Tandis que Consuelo comparait ce pays à tous ceux qu’elle avait parcourus dans son enfance, elle fut frappée d’une idée qui ne lui était pas encore venue ; c’est que cette nature qu’elle avait sous les yeux n’avait pas un aspect nouveau pour elle, soit qu’elle eût traversé autrefois cette partie de la Bohême, soit qu’elle eût vu ailleurs des lieux très-analogues. « Nous avons tant voyagé, ma mère et moi, se disait-elle, qu’il n’y aurait rien d’étonnant à ce que je fusse déjà venue de ce côté-ci. J’ai un souvenir distinct de Dresde et de Vienne. Nous avons bien pu traverser la Bohême pour aller d’une de ces capitales à l’autre.

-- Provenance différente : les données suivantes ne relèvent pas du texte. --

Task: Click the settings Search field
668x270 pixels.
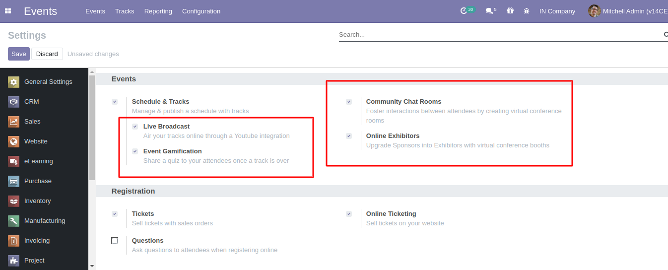Action: pyautogui.click(x=500, y=35)
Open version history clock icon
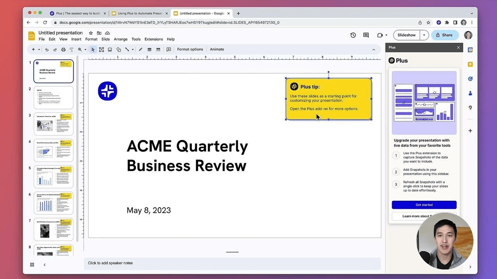Screen dimensions: 497x279 coord(353,35)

Il serait étrange cependant que nous eussions reçu l’hospitalité dans quelque grange du château où me voici logée comme une demoiselle d’importance ; ou bien que nous eussions gagné, en chantant, un morceau de pain à la porte de quelqu’une de ces cabanes où Zdenko tend la main et chante ses vieilles chansons ; Zdenko, l’artiste vagabond, qui est mon égal et mon confrère, bien qu’il n’y paraisse plus ! »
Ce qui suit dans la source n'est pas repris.